> [Work to complete] Filter these entries down to the lines that hold the word "computer", and show each of them.

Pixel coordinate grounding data
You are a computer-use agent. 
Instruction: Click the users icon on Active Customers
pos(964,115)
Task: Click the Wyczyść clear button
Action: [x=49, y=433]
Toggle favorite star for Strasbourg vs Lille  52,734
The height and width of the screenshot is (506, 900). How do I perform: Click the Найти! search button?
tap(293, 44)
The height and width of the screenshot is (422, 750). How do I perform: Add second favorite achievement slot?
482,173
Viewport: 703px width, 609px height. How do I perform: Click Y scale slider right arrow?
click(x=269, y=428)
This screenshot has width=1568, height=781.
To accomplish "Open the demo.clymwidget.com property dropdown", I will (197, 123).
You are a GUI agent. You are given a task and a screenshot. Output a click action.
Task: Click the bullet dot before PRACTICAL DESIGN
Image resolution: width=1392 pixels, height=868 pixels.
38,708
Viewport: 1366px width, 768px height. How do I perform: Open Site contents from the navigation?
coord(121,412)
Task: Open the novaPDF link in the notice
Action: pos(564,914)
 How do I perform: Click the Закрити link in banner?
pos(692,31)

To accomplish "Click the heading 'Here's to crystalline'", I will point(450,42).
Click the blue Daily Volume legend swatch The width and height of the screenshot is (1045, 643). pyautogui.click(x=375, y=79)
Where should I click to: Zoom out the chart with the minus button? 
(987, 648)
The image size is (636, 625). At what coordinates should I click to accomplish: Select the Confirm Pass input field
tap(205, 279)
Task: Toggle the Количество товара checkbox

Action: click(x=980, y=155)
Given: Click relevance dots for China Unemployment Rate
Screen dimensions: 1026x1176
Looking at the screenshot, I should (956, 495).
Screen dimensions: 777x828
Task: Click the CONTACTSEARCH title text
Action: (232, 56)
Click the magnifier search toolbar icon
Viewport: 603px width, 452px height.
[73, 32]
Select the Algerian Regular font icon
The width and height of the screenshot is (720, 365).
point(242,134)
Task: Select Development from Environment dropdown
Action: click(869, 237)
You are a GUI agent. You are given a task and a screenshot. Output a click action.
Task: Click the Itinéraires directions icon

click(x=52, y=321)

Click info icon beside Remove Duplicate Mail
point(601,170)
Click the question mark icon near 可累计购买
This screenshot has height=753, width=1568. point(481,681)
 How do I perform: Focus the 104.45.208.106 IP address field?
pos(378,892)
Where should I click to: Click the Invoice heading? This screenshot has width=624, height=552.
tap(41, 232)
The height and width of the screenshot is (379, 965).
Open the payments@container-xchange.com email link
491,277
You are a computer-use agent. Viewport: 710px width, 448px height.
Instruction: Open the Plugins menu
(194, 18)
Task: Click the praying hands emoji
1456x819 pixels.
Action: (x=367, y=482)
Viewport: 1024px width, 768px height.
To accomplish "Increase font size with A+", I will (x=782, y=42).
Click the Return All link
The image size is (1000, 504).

> [Response area]
You are a computer-use agent. 
You are a computer-use agent. Viewport: 710px width, 448px height.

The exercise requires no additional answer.